- [Dataset entries]:
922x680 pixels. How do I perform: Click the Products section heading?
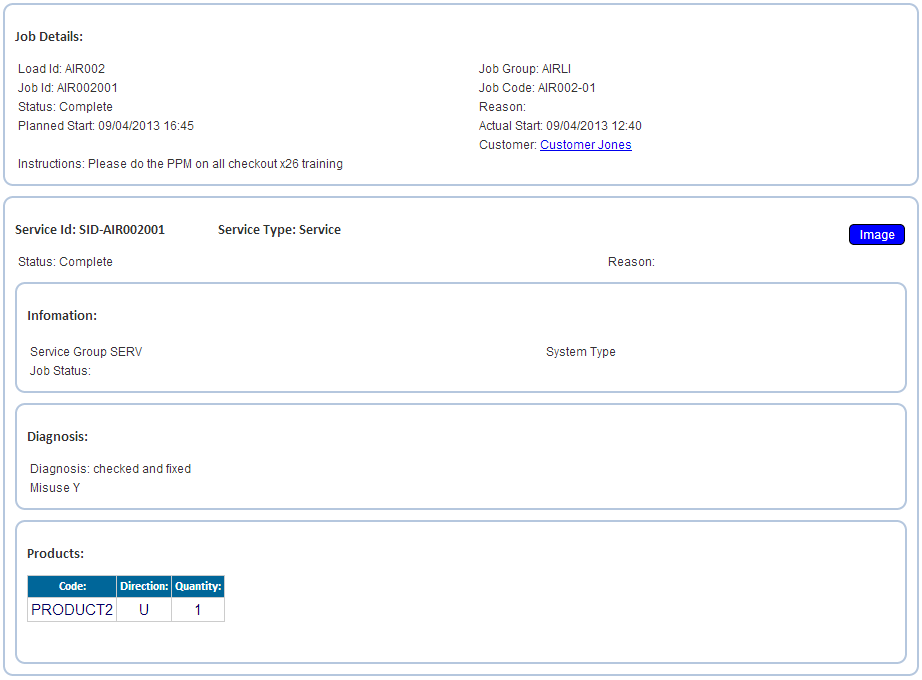55,554
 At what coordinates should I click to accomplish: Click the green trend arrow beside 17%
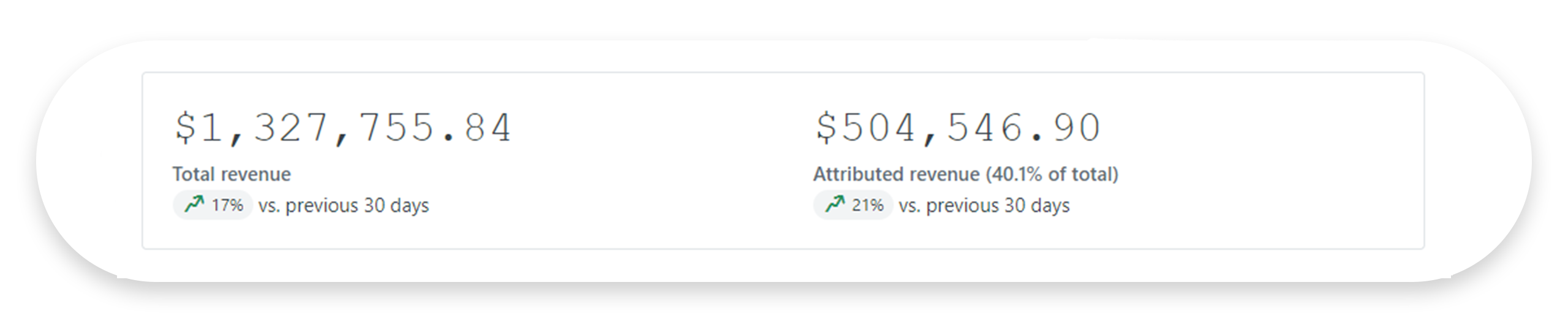coord(194,204)
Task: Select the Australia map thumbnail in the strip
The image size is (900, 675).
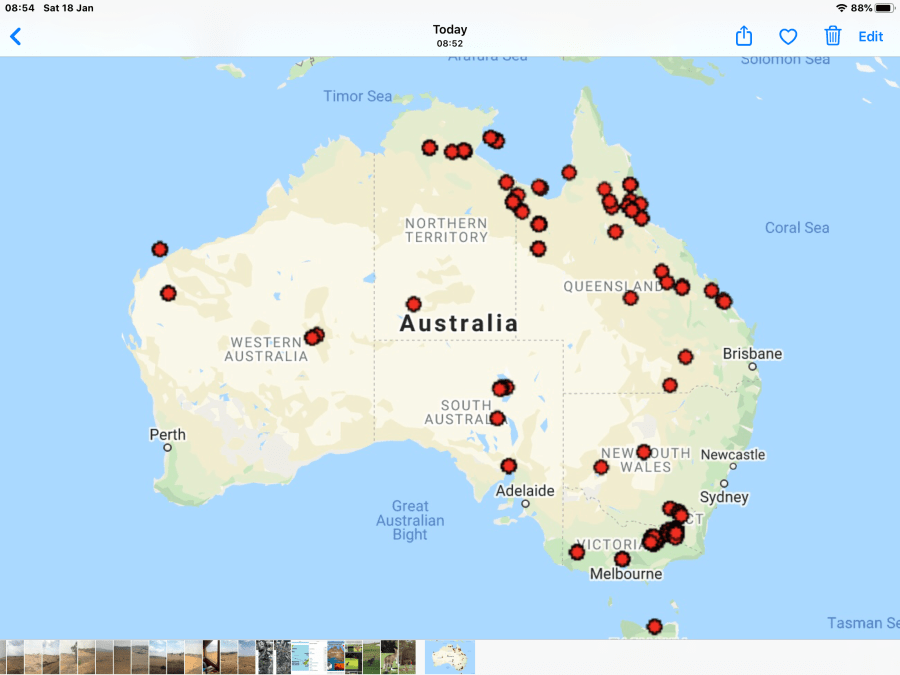Action: (450, 657)
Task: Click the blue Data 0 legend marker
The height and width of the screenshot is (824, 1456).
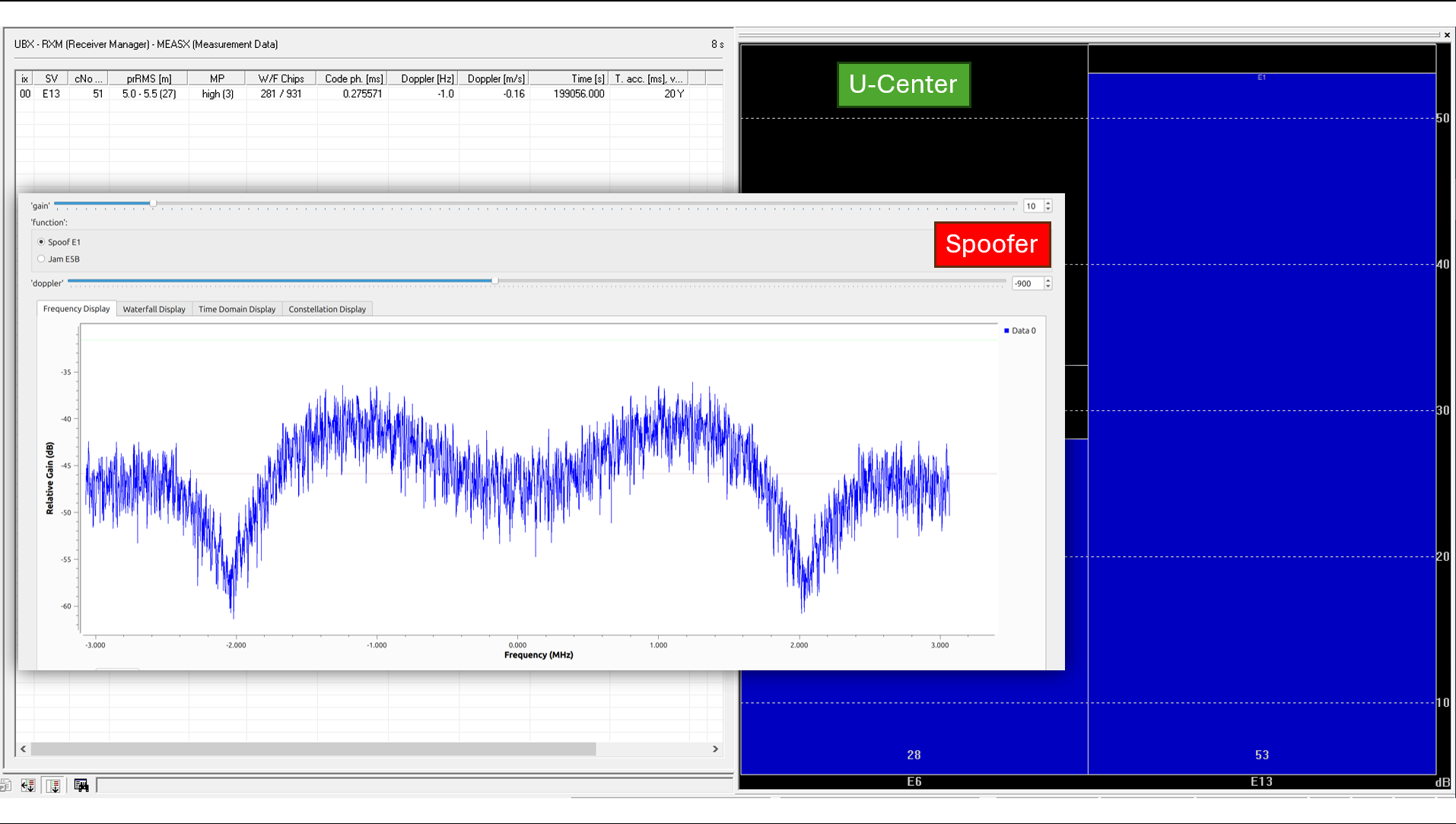Action: pyautogui.click(x=1006, y=331)
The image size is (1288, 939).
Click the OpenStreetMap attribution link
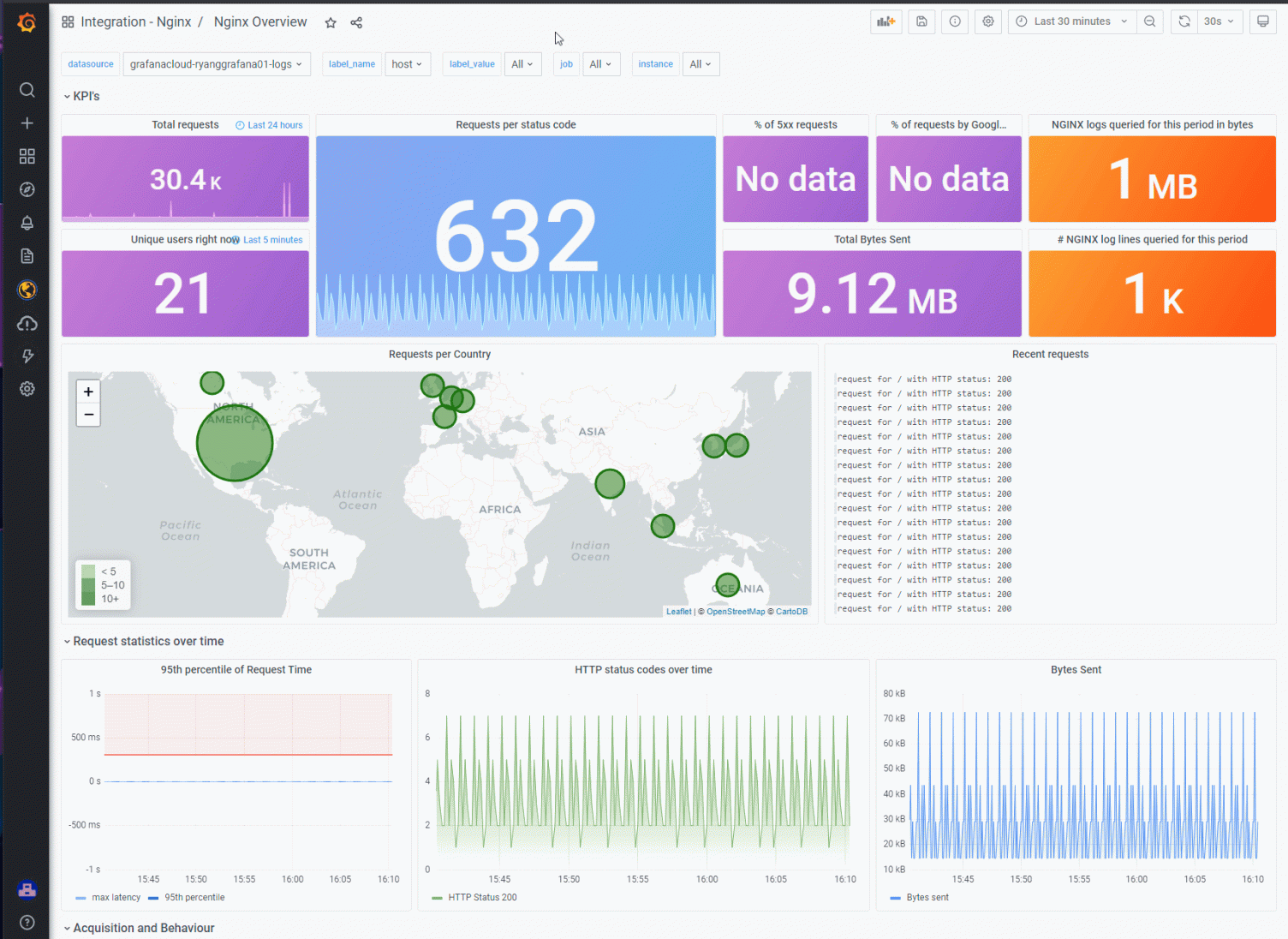point(736,612)
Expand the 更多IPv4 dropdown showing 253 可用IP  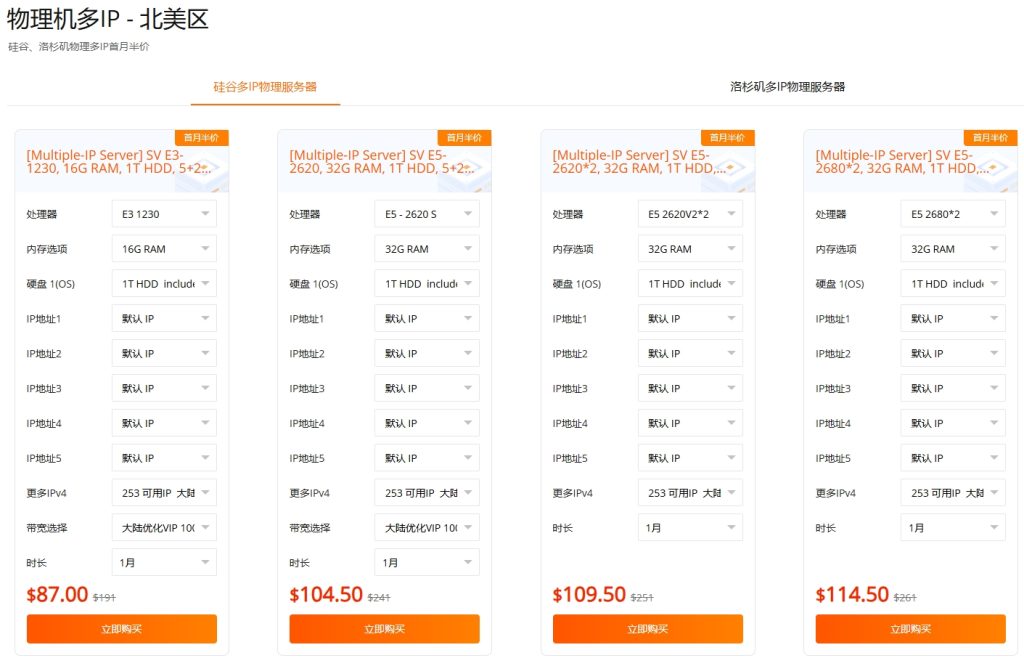click(164, 492)
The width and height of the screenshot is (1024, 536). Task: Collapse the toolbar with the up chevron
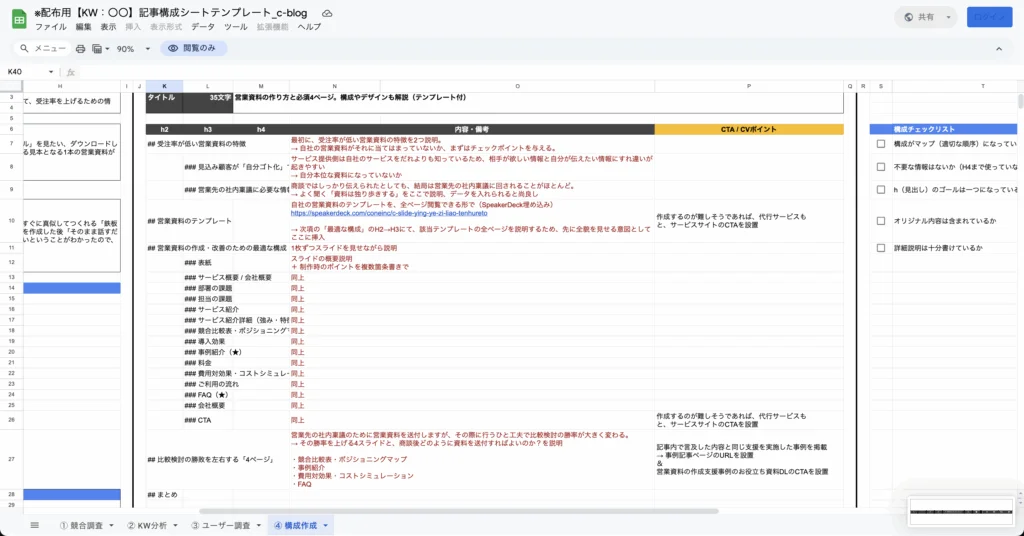tap(997, 48)

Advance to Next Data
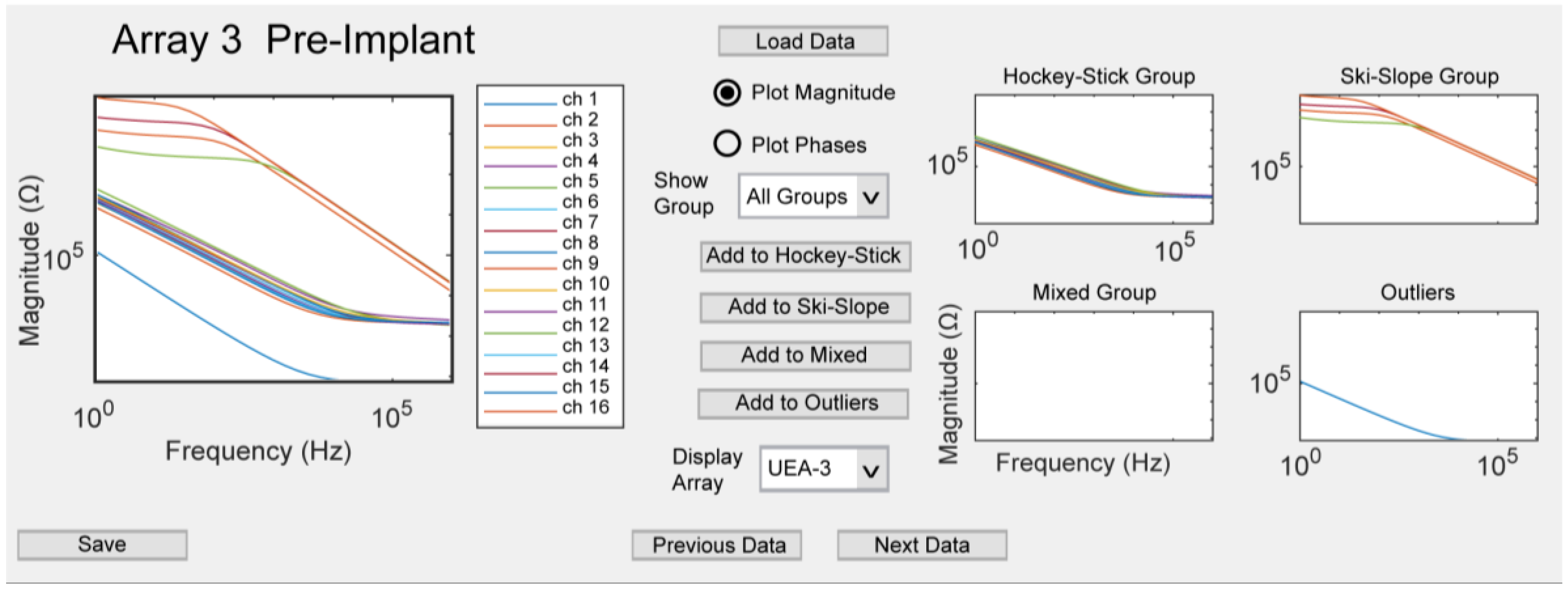(922, 545)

- [Task brief]:
Write out the lines of the entries above exactly, beginning with the first and ending with the line that contains "The image size is (1288, 939).". No picture goes in.

- [Solution to this problem]:
922x680 pixels. How do I perform: Click the Products section heading?
55,554
 At what coordinates should I click to accomplish: Click the green trend arrow beside 17%
coord(194,204)
Task: Select the Australia map thumbnail in the strip
The image size is (900, 675).
Action: (450, 657)
Task: Click the blue Data 0 legend marker
The height and width of the screenshot is (824, 1456).
Action: pyautogui.click(x=1006, y=331)
The image size is (1288, 939).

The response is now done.